*** PAGE EXCERPT Section Begins ***

DSM scientific themes aim to better understand the development of plants. Ultimately, this work will make it possible to define innovative strategies for improving plants for agriculture, the agri-food industry and also for non-food applications.
DSM department is composed of 9 teams whose research themes are articulated around the elucidation of the mechanisms that govern the development of plants, at different scales (nucleus, cell, organ, whole plant). Cellular processes such as division, differentiation and totipotency, as well as metabolism, are particularly studied. The signals involved in the control of these processes are also explored, in particular by the study of genetic, metabolic and hormonal regulation networks, mechanical stresses undergone by the cells, the physicochemical state of cell wall. The role of these signals in various developmental contexts and/or environmental constraints (abiotic and biotic) are studied. We are also proposing innovative strategies for statistical analysis and numerical modeling, particularly from image data, to analyze some of these complex mechanisms.
In a second step, understanding the mechanisms we are interested in will allow us to envisage a plant engineering aimed at optimizing plant functions of interest in agriculture and related domains (nutrition, materials, pharmaceuticals, ecosystem services, etc.).

*** PAGE EXCERPT Section Ends ***
*** PROVIDED DATA Section Begins ***

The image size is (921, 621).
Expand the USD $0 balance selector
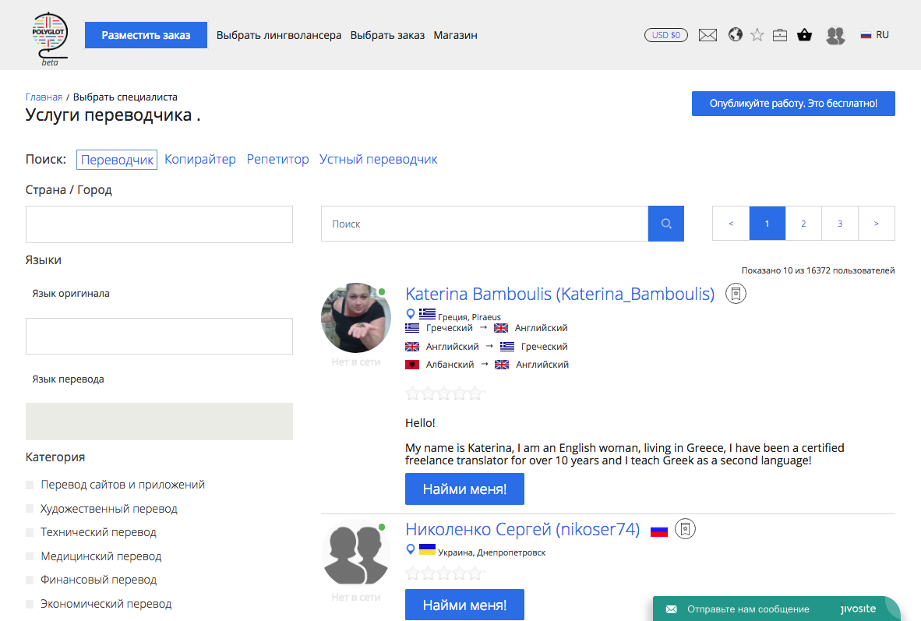pos(665,35)
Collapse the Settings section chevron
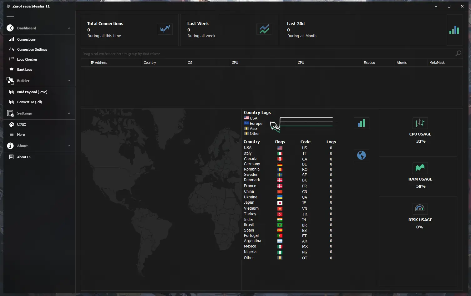 [69, 113]
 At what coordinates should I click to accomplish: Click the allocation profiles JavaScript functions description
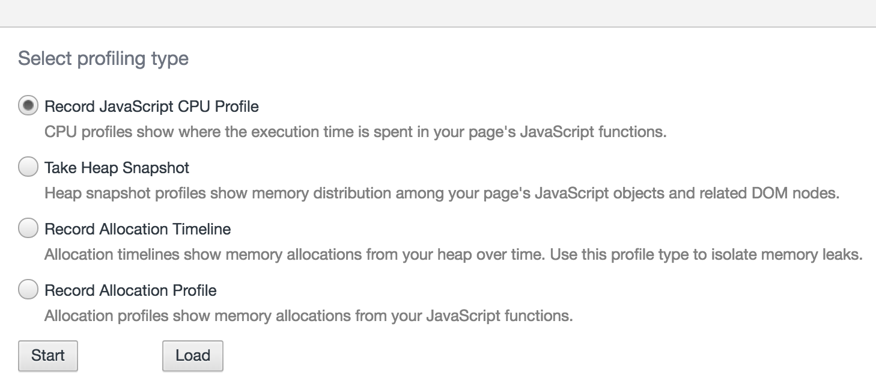(x=308, y=316)
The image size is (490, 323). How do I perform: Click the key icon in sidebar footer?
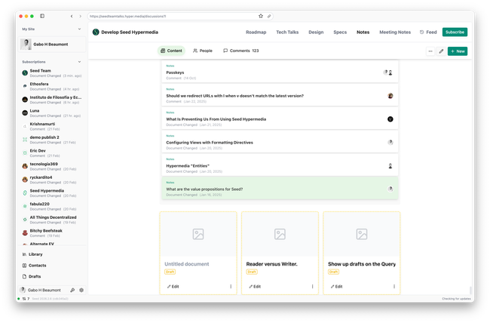coord(72,290)
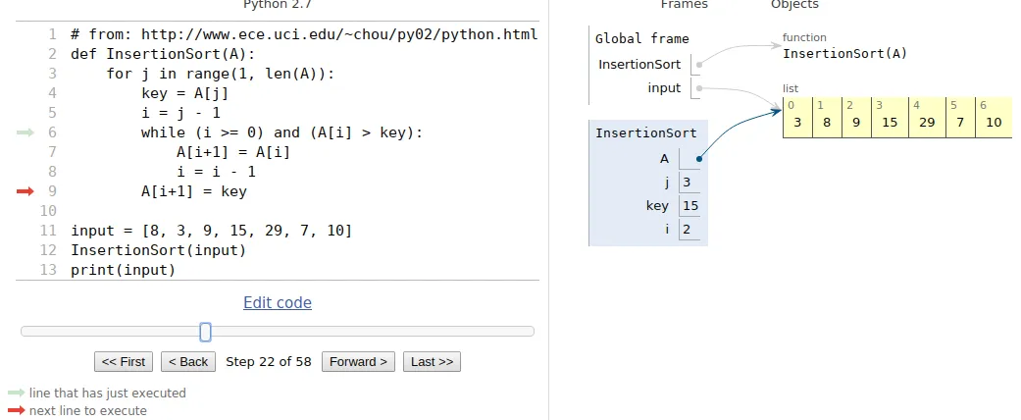Click the InsertionSort frame header
Screen dimensions: 1021x420
click(x=646, y=133)
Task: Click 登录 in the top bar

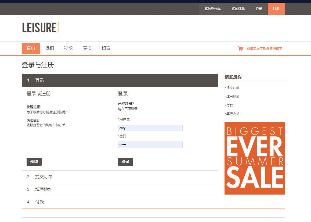Action: coord(259,9)
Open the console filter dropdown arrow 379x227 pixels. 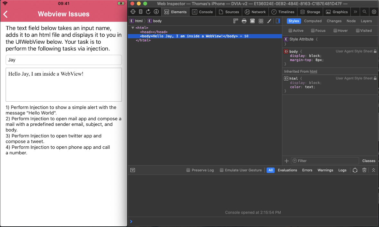coord(133,170)
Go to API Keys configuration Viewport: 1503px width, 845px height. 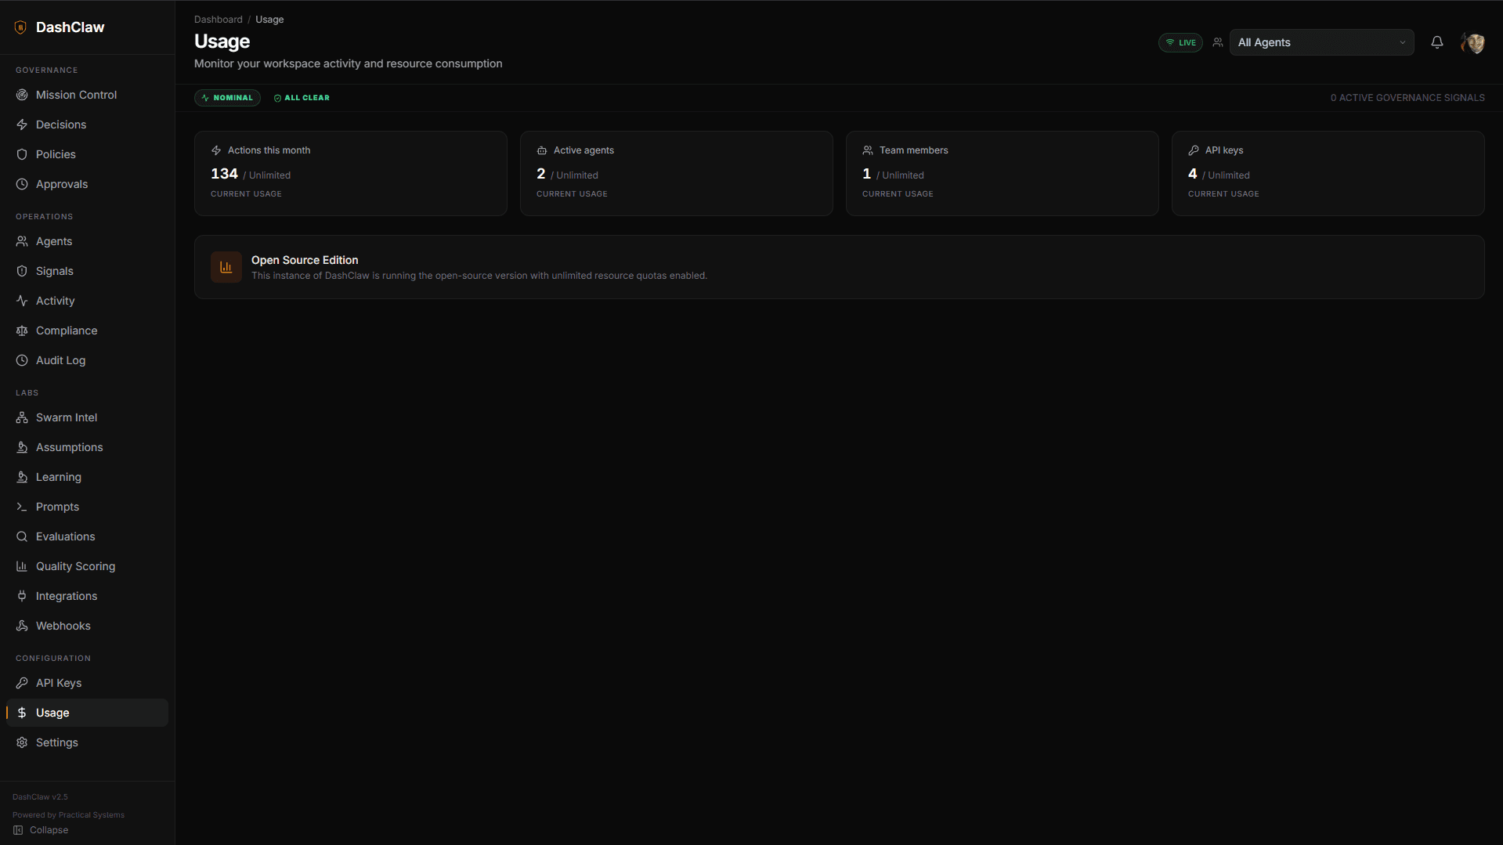pyautogui.click(x=59, y=683)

*** PROVIDED DATA Section Ends ***

> [TASKS TO COMPLETE]
A – In the DSM department description, how many teams make up the department?
B – Reproduce word for word the passage of the DSM department description that opens with the words containing "In a second" and closes with "ecosystem services, etc.).".

> [ANSWERS PROVIDED]
A – 9 teams

B –
In a second step, understanding the mechanisms we are interested in will allow us to envisage a plant engineering aimed at optimizing plant functions of interest in agriculture and related domains (nutrition, materials, pharmaceuticals, ecosystem services, etc.).